-- Short task 1 --
Transcribe the passage of the credit agreement amendment starting at "FIFTH AMENDMENT TO CREDIT AGREEMENT, dated as of" and ending at "and Swingline Lender.".

-- Text shown --
-*-
FIFTH AMENDMENT TO CREDIT AGREEMENT

          FIFTH AMENDMENT TO CREDIT AGREEMENT, dated as of May 13, 2009 (this “Amendment”),
among VISTEON CORPORATION, a Delaware corporation (the “Company”), each subsidiary of
the Company party hereto as a borrower (together with the Company, each a “Borrower”
and, collectively, the “Borrowers”), each other subsidiary of the Company party hereto,
the Lenders party hereto, and JPMORGAN CHASE BANK, N.A. (“JPMorgan”), as Administrative
Agent, Issuing Bank and Swingline Lender.

WITNESSETH:

          WHEREAS the Borrowers, the Lenders party thereto, and JPMorgan, as Administrative Agent,
Issuing Bank and Swingline Lender, have entered into that certain Credit Agreement, dated as of
August 14, 2006, as amended, supplemented or modified by that certain First Amendment to Credit
Agreement and Consent, dated as of November 27, 2006, that certain Second Amendment to Credit
Agreement and Consent, dated as of April 10, 2007, that certain Third Amendment to Credit
Agreement, dated as of March 12, 2008 and that certain Fourth Amendment and Limited Waiver to
Credit Agreement and Amendment to Security Agreement, dated as of March 31, 2009 (as so amended,
supplemented or modified, the “Credit Agreement”); capitalized terms used herein and not
otherwise defined shall have the respective meanings assigned to such terms in the Credit
Agreement;

          WHEREAS, JPMorgan and Ford Motor Company (“Ford”) are party to that certain
Assignment and Assumption Agreement (the “Assignment Agreement”), dated as of the date
hereof, among Ford, JPMorgan, the other Assignors (as defined in the Assignment Agreement) party
thereto and the Agent pursuant to which Ford will purchase 100% of the Loans and the other
outstanding Obligations under the Credit Agreement and will assume all of the undertakings,
agreements and liabilities of the Lenders under such Credit Agreement, including with respect to
participations in Letters of Credit;

          WHEREAS, it is a condition precedent to the effectiveness of the Assignment Agreement that
the parties hereto have executed and delivered this Amendment and this Amendment is effective;
and

          WHEREAS, the Borrowers, the Lenders party hereto, the Administrative Agent, the Issuing
Bank and the Swingline Lender desire to amend the Credit Agreement as provided for herein on the
terms and subject to the conditions set forth herein.

          NOW, THEREFORE, in consideration of the premises and the mutual covenants herein contained,
the parties hereto hereby agree as follows:

ARTICLE I

AMENDMENTS

          Section 1.1 Amendment to Section 1.01. Section 1.01 of the Credit Agreement is hereby
amended as follows:

                    (a) New Defined Term. The following new defined term is hereby inserted in proper
alphabetical order:

 

 

          “Fifth Amendment” means that certain Fifth Amendment to Credit Agreement, dated as
of May 13, 2009, among the Borrowers, the Lenders party thereto, and the Administrative Agent.
-*-
-- Excerpted data --
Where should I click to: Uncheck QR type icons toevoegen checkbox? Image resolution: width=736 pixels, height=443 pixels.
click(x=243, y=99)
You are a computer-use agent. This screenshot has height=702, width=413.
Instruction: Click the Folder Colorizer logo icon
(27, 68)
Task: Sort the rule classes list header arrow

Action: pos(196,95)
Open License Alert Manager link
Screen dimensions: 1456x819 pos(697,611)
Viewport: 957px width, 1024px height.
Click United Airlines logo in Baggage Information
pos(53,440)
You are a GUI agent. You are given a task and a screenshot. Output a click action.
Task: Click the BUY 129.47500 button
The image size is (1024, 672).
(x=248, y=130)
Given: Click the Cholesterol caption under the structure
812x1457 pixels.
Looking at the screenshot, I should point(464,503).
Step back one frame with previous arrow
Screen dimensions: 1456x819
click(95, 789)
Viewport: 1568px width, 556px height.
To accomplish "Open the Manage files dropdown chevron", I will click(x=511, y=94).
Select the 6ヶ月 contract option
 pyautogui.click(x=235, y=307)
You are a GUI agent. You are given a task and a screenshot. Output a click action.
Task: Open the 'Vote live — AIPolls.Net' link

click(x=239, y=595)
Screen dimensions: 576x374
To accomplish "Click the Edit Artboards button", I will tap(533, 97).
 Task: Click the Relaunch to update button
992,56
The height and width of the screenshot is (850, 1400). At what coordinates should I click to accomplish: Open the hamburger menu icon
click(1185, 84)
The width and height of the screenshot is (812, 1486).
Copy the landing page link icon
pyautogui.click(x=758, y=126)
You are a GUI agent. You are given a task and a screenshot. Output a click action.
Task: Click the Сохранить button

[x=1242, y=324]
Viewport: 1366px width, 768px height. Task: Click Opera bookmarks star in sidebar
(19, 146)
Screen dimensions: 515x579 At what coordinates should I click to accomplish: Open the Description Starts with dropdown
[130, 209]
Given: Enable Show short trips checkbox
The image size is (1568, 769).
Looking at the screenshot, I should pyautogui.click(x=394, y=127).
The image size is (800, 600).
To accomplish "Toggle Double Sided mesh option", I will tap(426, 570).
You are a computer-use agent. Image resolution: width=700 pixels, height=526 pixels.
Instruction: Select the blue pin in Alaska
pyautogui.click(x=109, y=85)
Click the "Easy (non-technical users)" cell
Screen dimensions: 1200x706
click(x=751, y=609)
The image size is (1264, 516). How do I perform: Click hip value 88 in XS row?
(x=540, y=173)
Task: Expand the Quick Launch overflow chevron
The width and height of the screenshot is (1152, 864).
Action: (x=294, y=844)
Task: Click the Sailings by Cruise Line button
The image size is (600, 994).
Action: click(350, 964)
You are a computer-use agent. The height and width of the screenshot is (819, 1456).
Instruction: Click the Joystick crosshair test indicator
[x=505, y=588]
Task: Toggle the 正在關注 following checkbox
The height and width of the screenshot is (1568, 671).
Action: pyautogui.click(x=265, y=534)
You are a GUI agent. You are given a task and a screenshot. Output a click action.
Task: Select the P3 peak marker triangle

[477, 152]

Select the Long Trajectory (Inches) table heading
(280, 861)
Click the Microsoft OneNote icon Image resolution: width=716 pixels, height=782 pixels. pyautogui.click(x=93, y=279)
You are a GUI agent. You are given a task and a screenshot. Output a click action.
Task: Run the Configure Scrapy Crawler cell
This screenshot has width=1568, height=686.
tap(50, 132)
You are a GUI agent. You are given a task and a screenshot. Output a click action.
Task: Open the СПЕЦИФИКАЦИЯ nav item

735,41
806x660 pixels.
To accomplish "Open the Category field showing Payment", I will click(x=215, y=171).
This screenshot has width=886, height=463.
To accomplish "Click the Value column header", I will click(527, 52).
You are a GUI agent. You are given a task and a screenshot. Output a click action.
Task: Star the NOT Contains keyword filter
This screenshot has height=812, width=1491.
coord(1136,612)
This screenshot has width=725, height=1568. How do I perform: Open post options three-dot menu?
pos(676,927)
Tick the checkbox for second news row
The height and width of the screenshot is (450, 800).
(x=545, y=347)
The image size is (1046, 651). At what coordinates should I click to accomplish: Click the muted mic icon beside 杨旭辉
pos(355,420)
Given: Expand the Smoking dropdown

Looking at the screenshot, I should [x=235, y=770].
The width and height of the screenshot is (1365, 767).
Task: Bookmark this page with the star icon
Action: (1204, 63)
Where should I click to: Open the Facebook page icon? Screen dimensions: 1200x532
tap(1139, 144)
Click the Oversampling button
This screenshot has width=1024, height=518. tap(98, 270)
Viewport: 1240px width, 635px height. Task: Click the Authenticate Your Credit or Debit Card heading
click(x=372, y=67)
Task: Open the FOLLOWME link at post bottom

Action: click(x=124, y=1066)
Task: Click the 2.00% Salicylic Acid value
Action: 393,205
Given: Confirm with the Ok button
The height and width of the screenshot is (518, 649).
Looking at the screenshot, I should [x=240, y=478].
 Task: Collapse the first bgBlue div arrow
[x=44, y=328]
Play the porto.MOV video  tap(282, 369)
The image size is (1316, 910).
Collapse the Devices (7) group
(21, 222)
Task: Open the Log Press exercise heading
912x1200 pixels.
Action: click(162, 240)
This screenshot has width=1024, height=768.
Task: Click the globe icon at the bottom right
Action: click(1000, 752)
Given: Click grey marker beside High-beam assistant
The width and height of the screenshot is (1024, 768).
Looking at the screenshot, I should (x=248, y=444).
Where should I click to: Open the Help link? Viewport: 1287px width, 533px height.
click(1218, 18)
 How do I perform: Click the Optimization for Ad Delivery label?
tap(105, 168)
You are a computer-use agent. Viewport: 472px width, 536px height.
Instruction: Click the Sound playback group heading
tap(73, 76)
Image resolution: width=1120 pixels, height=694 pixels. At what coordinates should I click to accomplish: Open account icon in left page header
-*-
-- Short task 2 --
Restate the rows word for word, starting at the first row and ending at the row that contains "will tap(426, 570).", with both of those rows included.

-- Task output 1 --
FIFTH AMENDMENT TO CREDIT AGREEMENT, dated as of May 13, 2009 (this “Amendment”),
among VISTEON CORPORATION, a Delaware corporation (the “Company”), each subsidiary of
the Company party hereto as a borrower (together with the Company, each a “Borrower”
and, collectively, the “Borrowers”), each other subsidiary of the Company party hereto,
the Lenders party hereto, and JPMORGAN CHASE BANK, N.A. (“JPMorgan”), as Administrative
Agent, Issuing Bank and Swingline Lender.

-- Task output 2 --
Where should I click to: Uncheck QR type icons toevoegen checkbox? Image resolution: width=736 pixels, height=443 pixels.
click(x=243, y=99)
You are a computer-use agent. This screenshot has height=702, width=413.
Instruction: Click the Folder Colorizer logo icon
(27, 68)
Task: Sort the rule classes list header arrow

Action: pos(196,95)
Open License Alert Manager link
Screen dimensions: 1456x819 pos(697,611)
Viewport: 957px width, 1024px height.
Click United Airlines logo in Baggage Information
pos(53,440)
You are a GUI agent. You are given a task and a screenshot. Output a click action.
Task: Click the BUY 129.47500 button
The image size is (1024, 672).
(x=248, y=130)
Given: Click the Cholesterol caption under the structure
812x1457 pixels.
Looking at the screenshot, I should point(464,503).
Step back one frame with previous arrow
Screen dimensions: 1456x819
click(95, 789)
Viewport: 1568px width, 556px height.
To accomplish "Open the Manage files dropdown chevron", I will click(x=511, y=94).
Select the 6ヶ月 contract option
 pyautogui.click(x=235, y=307)
You are a GUI agent. You are given a task and a screenshot. Output a click action.
Task: Open the 'Vote live — AIPolls.Net' link

click(x=239, y=595)
Screen dimensions: 576x374
To accomplish "Click the Edit Artboards button", I will tap(533, 97).
 Task: Click the Relaunch to update button
992,56
The height and width of the screenshot is (850, 1400). At what coordinates should I click to accomplish: Open the hamburger menu icon
click(1185, 84)
The width and height of the screenshot is (812, 1486).
Copy the landing page link icon
pyautogui.click(x=758, y=126)
You are a GUI agent. You are given a task and a screenshot. Output a click action.
Task: Click the Сохранить button

[x=1242, y=324]
Viewport: 1366px width, 768px height. Task: Click Opera bookmarks star in sidebar
(19, 146)
Screen dimensions: 515x579 At what coordinates should I click to accomplish: Open the Description Starts with dropdown
[130, 209]
Given: Enable Show short trips checkbox
The image size is (1568, 769).
Looking at the screenshot, I should pyautogui.click(x=394, y=127).
The image size is (800, 600).
To accomplish "Toggle Double Sided mesh option", I will tap(426, 570).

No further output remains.